How Shakespearean was Shakespeare?
In this investigative follow-up to The Map Thief (2014), journalist Blanding dives into the ongoing debates over the authorship of Shakespeare’s plays with a lively profile of freelance writer Dennis McCarthy, who has mounted considerable evidence that Shakespeare drew heavily on the works of English translator, lawyer, diplomat, and writer Thomas North (1535-1604). The son of Edward North, a prominent courtier who rose in stature and wealth during the reigns of Henry VIII, his daughter Mary, and finally Elizabeth, Thomas kept a detailed journal during travels with his father and enjoyed a privileged view of aristocracy. With McCarthy, Blanding traced Thomas’ footsteps in England, France, and Italy, research that informs his brisk recounting of North’s life and turbulent times. Unlike some who claim that another person—Francis Bacon, perhaps, or Edward de Vere, the Earl of Oxford—was the real author of Shakespeare’s plays; and unlike others who argue that Shakespeare likely collaborated with multiple co-writers, McCarthy told Blanding that “he believed the Bard of Avon wrote every word attributed to him during his lifetime.” He also believed, however, that Shakespeare—who never traveled in Europe and had no connection to court life—needed to rely on sources. Even Mark Twain questioned how Shakespeare “mastered the nuances of a lawyer, a courtier, and a soldier” without experiencing those roles. While scholars agree that historical chronicles by Holinshed and Hall provided much material, McCarthy claims that Shakespeare lifted plots, characters, and even phrasing from North.

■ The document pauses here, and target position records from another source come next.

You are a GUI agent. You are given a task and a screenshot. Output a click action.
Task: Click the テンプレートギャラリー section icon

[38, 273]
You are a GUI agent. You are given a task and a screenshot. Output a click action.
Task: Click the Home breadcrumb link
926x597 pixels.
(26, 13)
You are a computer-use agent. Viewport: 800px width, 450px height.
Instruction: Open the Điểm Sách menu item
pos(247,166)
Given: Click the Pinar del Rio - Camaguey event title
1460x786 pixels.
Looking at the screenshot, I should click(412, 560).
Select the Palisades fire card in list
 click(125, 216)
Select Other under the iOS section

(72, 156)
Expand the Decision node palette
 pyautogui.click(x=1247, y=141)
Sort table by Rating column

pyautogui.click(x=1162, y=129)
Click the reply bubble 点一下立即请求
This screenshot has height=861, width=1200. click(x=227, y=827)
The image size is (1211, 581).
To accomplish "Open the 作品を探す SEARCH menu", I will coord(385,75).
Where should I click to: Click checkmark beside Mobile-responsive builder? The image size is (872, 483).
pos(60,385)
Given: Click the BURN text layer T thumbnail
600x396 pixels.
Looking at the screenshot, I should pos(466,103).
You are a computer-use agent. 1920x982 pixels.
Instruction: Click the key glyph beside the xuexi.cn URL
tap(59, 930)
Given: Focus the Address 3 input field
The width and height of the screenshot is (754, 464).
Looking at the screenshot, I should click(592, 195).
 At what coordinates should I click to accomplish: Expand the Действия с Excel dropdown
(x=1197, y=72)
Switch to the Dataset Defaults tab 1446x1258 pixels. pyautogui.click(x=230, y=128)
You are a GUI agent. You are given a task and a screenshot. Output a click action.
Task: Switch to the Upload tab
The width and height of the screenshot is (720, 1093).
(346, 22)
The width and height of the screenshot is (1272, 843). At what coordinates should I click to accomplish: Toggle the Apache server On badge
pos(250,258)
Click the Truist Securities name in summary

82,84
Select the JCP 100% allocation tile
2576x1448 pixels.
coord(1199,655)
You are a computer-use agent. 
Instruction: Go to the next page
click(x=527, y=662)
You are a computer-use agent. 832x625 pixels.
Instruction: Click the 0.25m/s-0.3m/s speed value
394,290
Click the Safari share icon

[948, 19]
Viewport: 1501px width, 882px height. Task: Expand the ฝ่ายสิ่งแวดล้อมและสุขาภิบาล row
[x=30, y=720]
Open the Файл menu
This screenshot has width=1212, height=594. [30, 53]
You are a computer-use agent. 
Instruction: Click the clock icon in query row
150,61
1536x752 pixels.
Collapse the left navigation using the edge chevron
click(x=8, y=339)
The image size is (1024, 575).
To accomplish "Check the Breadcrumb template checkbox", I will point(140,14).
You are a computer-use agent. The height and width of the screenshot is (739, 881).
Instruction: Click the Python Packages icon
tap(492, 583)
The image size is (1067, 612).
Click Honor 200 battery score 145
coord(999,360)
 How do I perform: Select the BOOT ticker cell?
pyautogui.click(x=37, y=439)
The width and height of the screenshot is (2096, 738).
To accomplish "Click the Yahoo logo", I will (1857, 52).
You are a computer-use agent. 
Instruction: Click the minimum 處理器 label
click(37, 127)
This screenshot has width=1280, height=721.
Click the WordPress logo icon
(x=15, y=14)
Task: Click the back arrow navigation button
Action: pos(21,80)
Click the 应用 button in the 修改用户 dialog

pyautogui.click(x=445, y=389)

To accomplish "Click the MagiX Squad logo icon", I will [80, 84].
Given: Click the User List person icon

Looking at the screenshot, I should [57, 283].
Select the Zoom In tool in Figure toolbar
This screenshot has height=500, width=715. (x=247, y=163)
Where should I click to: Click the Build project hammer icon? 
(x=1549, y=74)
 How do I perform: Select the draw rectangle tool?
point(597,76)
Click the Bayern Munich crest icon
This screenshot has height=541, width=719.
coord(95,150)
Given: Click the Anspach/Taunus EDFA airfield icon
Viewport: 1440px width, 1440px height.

Using plagiarism detection software and referring to the huge database Early English Books Online, McCarthy has concluded that correspondences between Shakespeare and North are indisputable. Not surprisingly, McCarthy’s arguments have not been welcomed by Shakespearean scholars; too many, he asserts, are invested in the image of Shakespeare as a solitary genius. Readers who peruse his lengthy appendix, offering parallel excerpts from North and Shakespeare, can come to their own conclusions.
An entertaining look at a literary iconoclast.